The seeds of television production: Making Doctor Who
I'd almost forgotten I was working through Time and Relative Dissertations in Space a section at a time however I thought I ought to at least try to finish the reviews even though my recollections of the essays have become rather hazy.
The Filipino army's advance on Reykjavik: world-building in Studio D and its legacy is an interesting essay by Ian Potter which describes how the technical limitations of Doctor Who in the 1960s shaped it into a style which had a heavy reliance on the use of dialogue to create worlds, as opposed to visual effects even after many of the restrictions, in particular the need to film an episode in as close to a 'live' fashion as possible were lifted. There are some nice details in the essay - for instance I wasn't aware that when filming An Unearthly Child, the first story, that the flashback scenes revealing Susan's strange behaviour were shot the way they were (with Ian and Barbara out of shot) because Jacqueline Hill and William Russell were in other parts of the studio and Carole Ann Ford was in fact reacting to pre-recorded dialogue. It also contains some interesting stats on the number of shots per episode (derived more or less by random sampling of episodes every five years). The first episode of An Unearthly Child has 132 shots in 25 minutes. The first episode of The Visitation in 1982 has only 155 despite huge advances in the ways television can be made. It's not until the "Cartmel" era and Battlefield (1989) that the number of shots goes up to 255 which is still only double that scene in the sixties.
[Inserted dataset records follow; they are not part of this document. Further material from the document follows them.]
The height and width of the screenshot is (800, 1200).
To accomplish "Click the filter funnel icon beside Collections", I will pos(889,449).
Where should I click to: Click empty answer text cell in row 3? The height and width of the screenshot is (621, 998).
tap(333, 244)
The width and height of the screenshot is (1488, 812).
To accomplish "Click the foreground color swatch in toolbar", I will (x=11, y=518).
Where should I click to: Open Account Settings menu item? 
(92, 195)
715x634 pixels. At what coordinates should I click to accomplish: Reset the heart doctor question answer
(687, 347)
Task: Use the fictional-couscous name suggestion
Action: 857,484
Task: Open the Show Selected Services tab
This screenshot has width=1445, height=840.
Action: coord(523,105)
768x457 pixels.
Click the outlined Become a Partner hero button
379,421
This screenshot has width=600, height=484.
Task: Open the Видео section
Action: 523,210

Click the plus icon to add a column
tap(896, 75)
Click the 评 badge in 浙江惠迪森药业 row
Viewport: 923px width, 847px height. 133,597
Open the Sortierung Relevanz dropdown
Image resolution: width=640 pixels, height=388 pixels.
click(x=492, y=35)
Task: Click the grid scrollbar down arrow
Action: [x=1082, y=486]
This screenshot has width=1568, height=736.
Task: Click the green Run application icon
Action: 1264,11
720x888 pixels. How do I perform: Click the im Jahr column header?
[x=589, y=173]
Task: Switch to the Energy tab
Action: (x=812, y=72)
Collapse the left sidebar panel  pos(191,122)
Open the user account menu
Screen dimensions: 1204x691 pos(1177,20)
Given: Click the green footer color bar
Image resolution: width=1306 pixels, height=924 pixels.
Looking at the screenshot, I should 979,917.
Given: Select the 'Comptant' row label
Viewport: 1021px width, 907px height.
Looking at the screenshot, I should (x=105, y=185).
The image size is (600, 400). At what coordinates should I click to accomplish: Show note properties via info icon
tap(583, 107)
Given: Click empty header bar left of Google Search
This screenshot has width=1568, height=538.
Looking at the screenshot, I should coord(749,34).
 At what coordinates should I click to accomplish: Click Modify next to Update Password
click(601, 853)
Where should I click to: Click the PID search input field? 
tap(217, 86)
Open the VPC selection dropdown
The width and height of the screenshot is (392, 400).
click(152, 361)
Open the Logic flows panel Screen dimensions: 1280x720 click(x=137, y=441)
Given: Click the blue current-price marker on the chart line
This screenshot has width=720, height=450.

I recall how exciting the Cartmel script-edited stories seemed in the late-1980s and I wonder if this sudden jump in editing pace was a part of that effect as well as his desire to attempt to tell more complex stories. From a fandom perspective this was also interesting in that Lawrence Miles tends to paint the differences between classic and new who (theatrical vs. filmic or whatever terms he's using this week) as essentially ideological whereas this suggests a much more prosaic explanation.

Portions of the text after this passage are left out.